Earlier in the week, the Chicago Sun Times, the tabloid rival to the Tribune's Chicago Tribune, admitted that it had purposely overstated its circulation.

Both Newsday and Hoy had come under fire last February when four companies filed a lawsuit alleging that circulation figures were inflated to support higher advertising rates.

In the federal suit, three restaurants and a real estate firm claimed that the papers and their distributors conspired to misrepresent circulation to the Audit Bureau of Circulation. Employees at Newsday and Hoy were even accused of maintaining false computer files that altered circulation figures, and of throwing out bundles of papers without accounting for them.

According to a press release, "a Tribune Company audit determined that during portions of 2002 and 2003 some copies of Newsday that were distributed for free as part of a home delivery promotional campaign were improperly recorded as paid copies. In addition, some single copy sales could not be verified because of inadequate record-keeping by one of Newsday's outside distributors."

As a result of the audit, which they are working on with ABC, Newsday's vice president of circulation has been placed on administrative leave.

"We take these matters very seriously," said Newsday's publisher Raymond Jansen in the release. "Once these discrepancies were brought to our attention we moved quickly to correct the situation and are instituting new policies and procedures to prevent it from happening again."

While Newsday has taken steps to police itself, the Nassau District Attorney's office opened an investigation on Friday to determine whether criminal charges are warranted.

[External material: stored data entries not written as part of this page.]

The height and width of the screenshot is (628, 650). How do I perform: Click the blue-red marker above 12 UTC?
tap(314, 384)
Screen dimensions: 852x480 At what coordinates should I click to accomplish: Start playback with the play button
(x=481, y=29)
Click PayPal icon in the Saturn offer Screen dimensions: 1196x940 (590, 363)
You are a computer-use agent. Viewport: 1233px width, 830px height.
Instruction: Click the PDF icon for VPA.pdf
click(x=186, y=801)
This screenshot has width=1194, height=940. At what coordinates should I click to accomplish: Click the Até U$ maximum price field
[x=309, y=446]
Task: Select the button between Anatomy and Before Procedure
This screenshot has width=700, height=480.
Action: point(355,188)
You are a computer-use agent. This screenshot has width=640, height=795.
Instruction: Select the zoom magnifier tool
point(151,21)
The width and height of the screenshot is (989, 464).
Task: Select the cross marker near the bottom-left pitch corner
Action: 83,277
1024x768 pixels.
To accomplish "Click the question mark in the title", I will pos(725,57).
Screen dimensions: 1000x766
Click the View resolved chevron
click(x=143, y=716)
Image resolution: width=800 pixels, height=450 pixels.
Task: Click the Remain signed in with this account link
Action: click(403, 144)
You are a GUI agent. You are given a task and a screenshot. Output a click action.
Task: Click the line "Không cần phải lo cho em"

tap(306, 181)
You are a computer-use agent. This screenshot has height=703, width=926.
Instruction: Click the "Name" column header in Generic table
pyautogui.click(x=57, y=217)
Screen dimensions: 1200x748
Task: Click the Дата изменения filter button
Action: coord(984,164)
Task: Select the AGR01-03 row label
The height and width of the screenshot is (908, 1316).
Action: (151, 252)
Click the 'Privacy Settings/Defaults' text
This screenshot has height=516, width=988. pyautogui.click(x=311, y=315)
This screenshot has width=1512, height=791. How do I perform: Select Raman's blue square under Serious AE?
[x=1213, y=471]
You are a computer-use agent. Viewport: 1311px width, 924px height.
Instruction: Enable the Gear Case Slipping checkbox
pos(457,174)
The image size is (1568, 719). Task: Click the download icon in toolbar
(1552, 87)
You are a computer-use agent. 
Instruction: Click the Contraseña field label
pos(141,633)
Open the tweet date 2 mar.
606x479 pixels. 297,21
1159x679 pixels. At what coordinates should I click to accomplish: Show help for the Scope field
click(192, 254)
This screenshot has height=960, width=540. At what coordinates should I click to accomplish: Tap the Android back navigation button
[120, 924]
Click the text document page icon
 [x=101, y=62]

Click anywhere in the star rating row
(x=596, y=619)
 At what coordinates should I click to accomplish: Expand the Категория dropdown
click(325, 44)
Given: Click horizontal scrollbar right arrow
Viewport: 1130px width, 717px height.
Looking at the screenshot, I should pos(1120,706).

The admission by major newspapers that they have tinkered with circulation comes just after the magazine business has been taken to task by many for flaws in its circulation measurement, first brought to light during the very public divorce between Rosie O'Donnell and Gruner + Jahr over now defunct magazine. Last week during the Association of National Advertisers' Print Advertising Forum in New York, General Motors' top print media buying executive, Linda Thomas Brooks, said it would take years for the magazine industry to regain marketers' confidence in their circulation reports (MediaDailyNews June 11).